AIM OF THE TASK:
Copy the data below word for word, covering everything from the line containing "Metal (390, 50)" down to the line containing "News (930, 50)", both included.

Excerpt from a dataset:
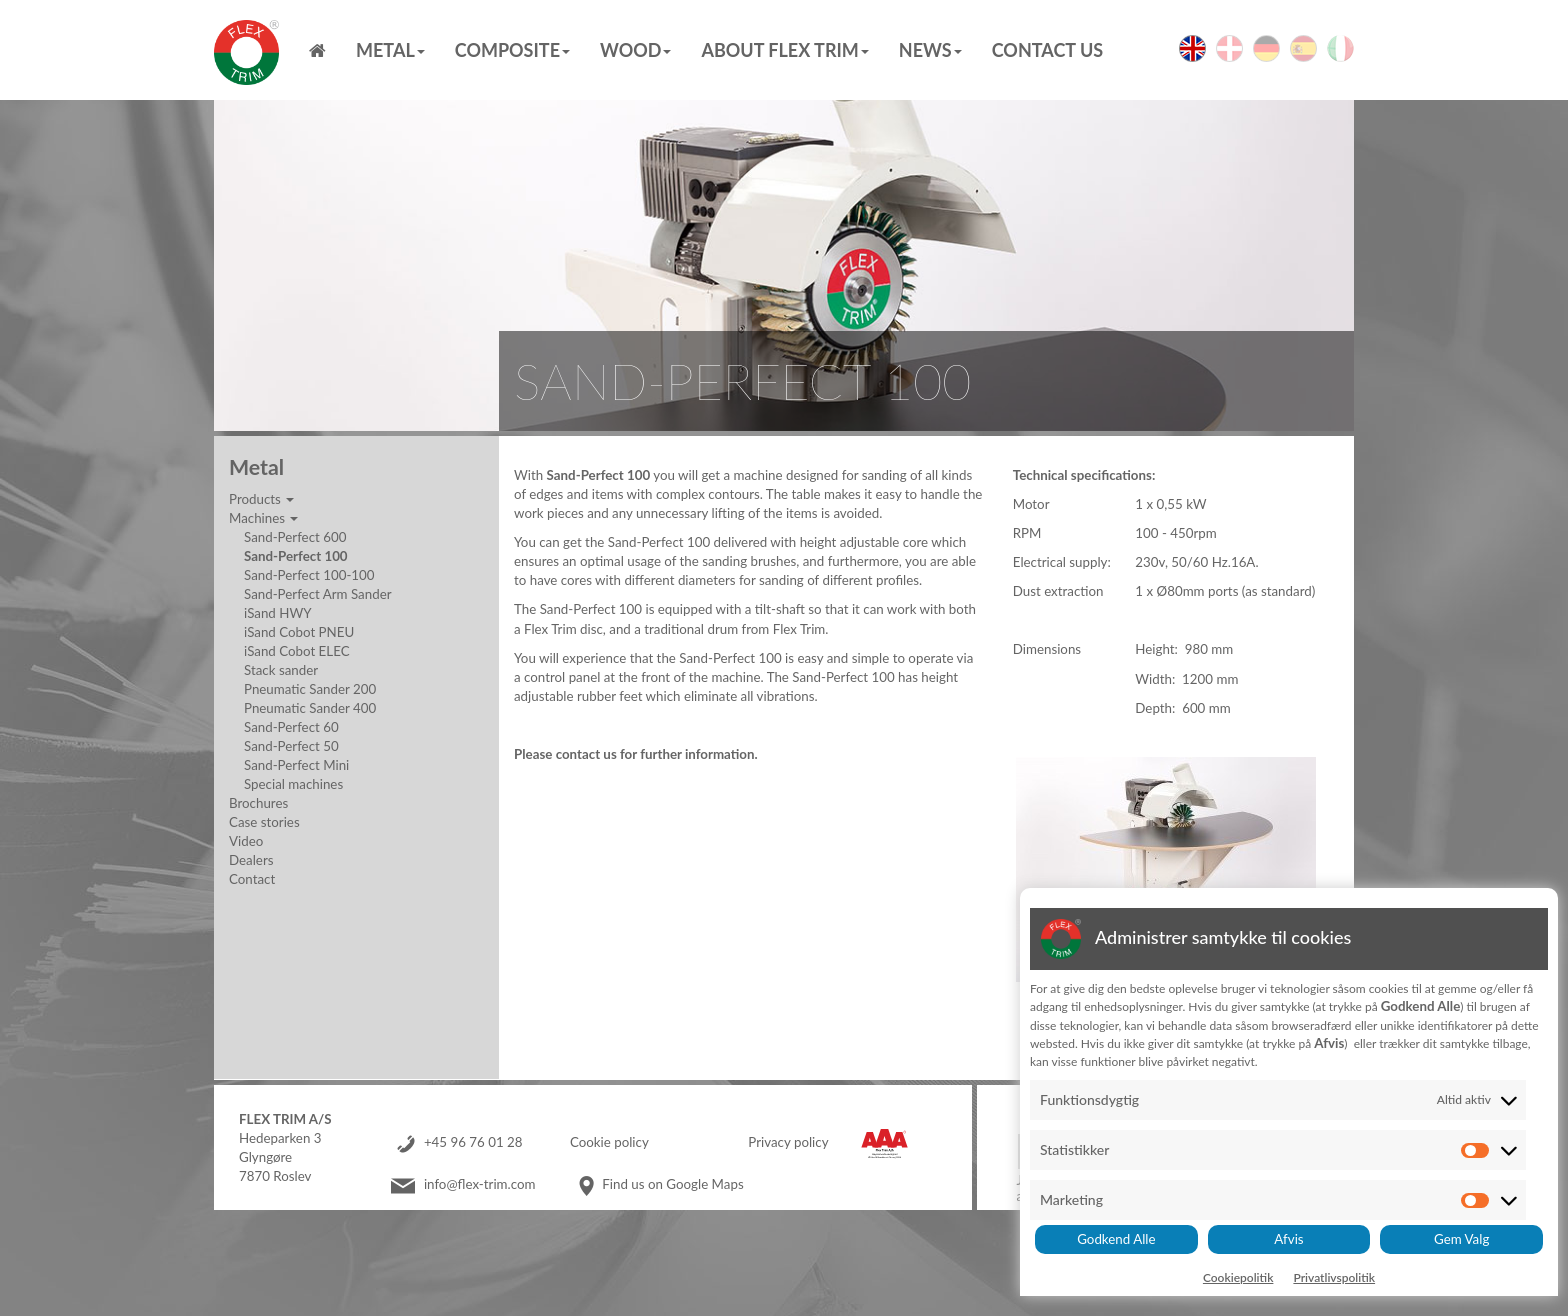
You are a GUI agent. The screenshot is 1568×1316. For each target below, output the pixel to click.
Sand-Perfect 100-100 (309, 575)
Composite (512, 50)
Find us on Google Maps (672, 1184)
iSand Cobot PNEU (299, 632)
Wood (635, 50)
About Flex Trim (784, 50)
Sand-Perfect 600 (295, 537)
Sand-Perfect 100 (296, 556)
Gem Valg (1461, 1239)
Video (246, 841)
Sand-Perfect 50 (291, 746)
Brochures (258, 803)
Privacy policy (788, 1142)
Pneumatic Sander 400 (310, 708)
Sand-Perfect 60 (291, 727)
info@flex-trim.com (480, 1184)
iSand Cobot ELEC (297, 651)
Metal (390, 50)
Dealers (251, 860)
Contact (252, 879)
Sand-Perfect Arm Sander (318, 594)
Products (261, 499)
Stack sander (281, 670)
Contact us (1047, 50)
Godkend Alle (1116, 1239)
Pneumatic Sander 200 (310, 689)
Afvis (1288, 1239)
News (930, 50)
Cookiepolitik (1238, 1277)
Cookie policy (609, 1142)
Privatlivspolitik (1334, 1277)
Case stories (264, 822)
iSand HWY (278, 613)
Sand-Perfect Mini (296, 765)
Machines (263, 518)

...

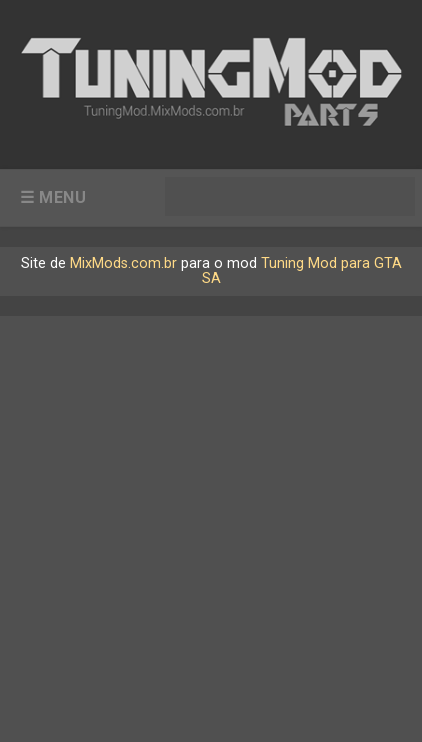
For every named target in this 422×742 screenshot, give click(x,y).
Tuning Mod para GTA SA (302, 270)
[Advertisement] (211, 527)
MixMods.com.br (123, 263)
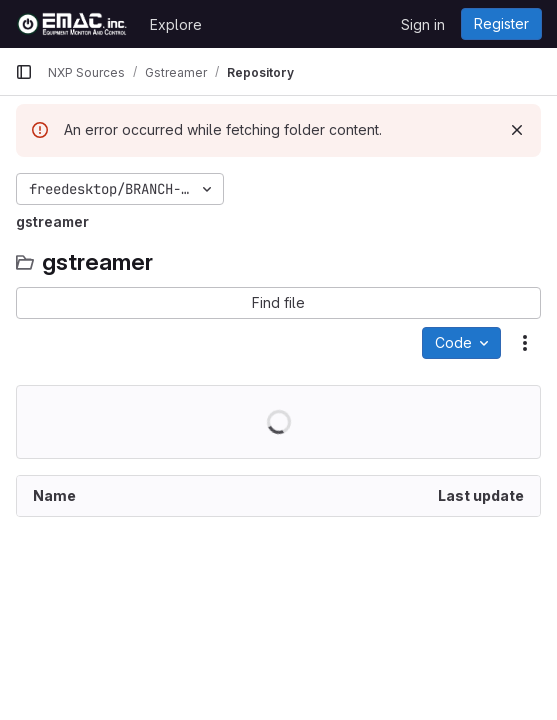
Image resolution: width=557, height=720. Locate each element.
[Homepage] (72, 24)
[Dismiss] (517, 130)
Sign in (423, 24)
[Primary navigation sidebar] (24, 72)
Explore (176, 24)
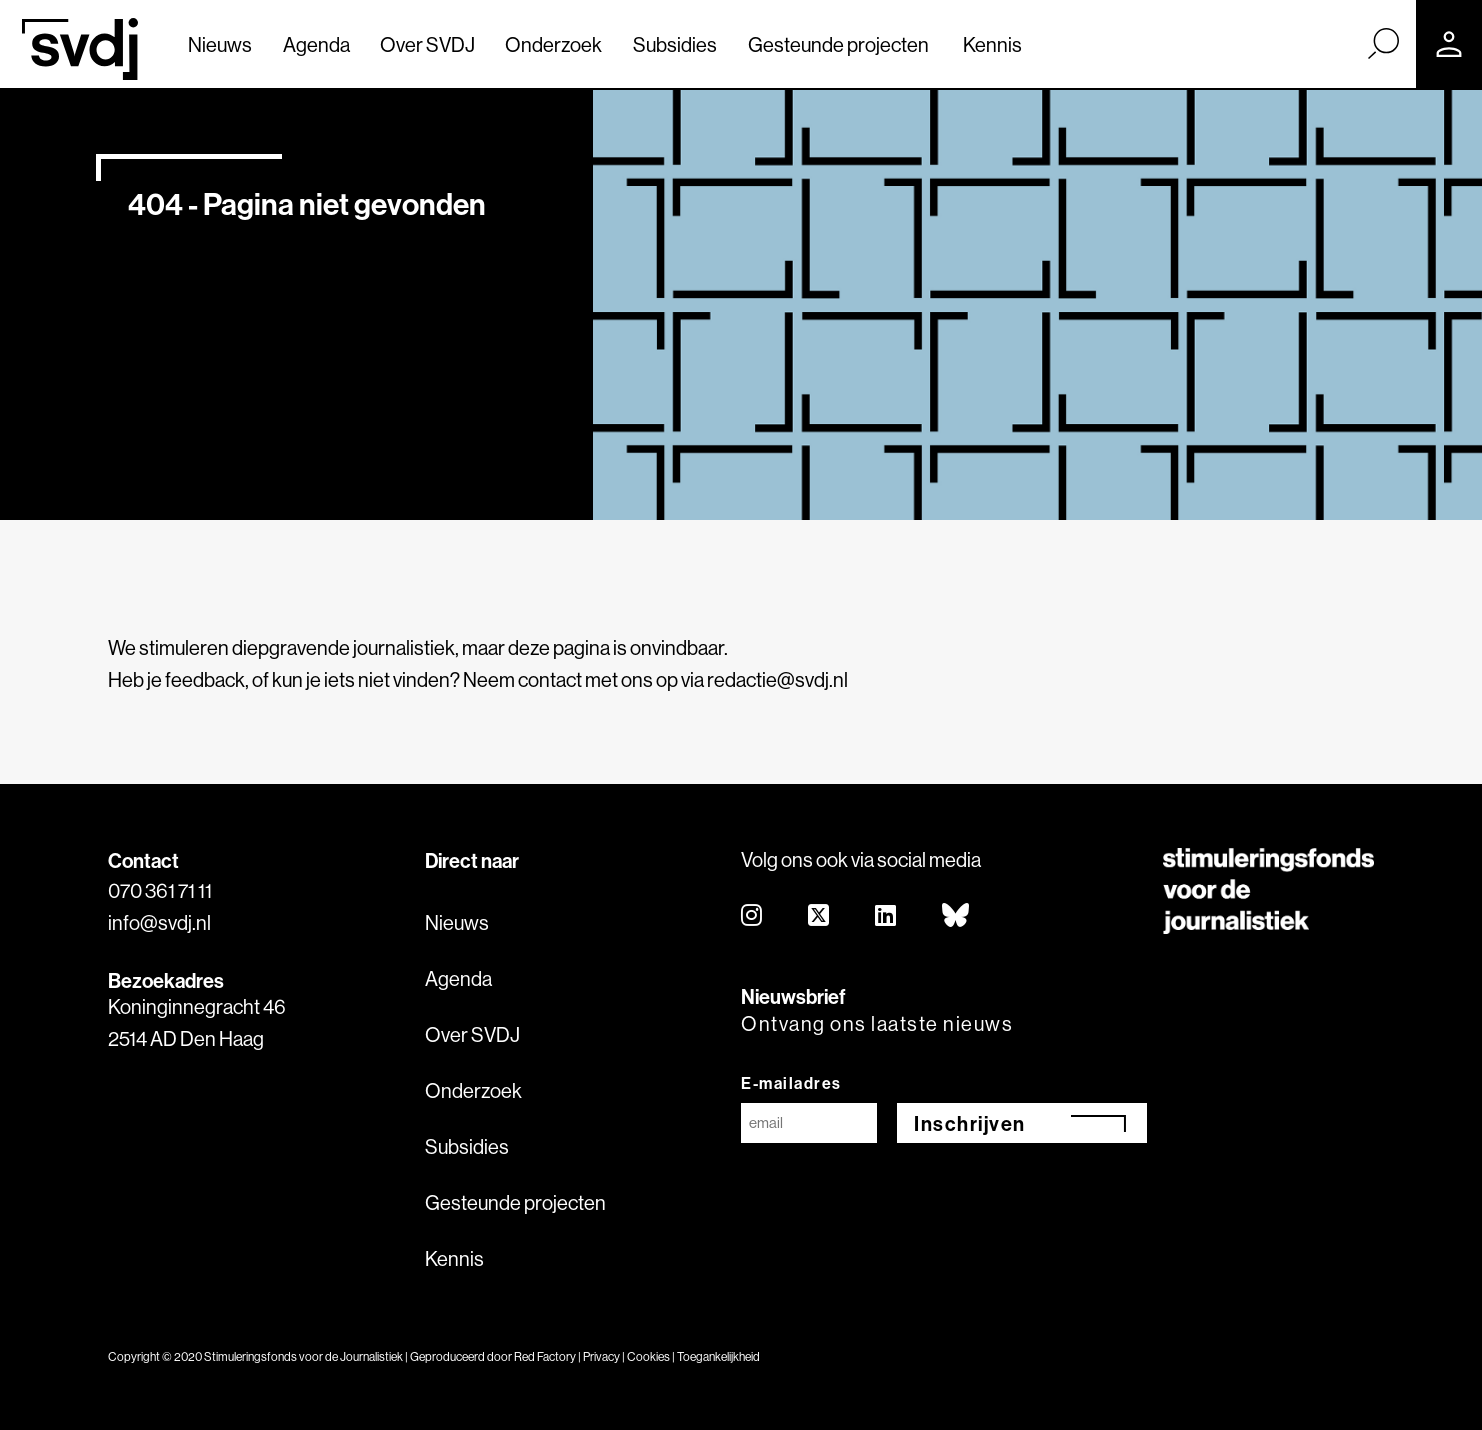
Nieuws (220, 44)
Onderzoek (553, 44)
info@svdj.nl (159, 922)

RESULT OF THE EXERCISE:
Metal (390, 50)
Dealers (251, 860)
Contact (252, 879)
Sand-Perfect Arm Sander (318, 594)
Products (261, 499)
Stack sander (281, 670)
Contact us (1047, 50)
Godkend Alle (1116, 1239)
Pneumatic Sander 200 (310, 689)
Afvis (1288, 1239)
News (930, 50)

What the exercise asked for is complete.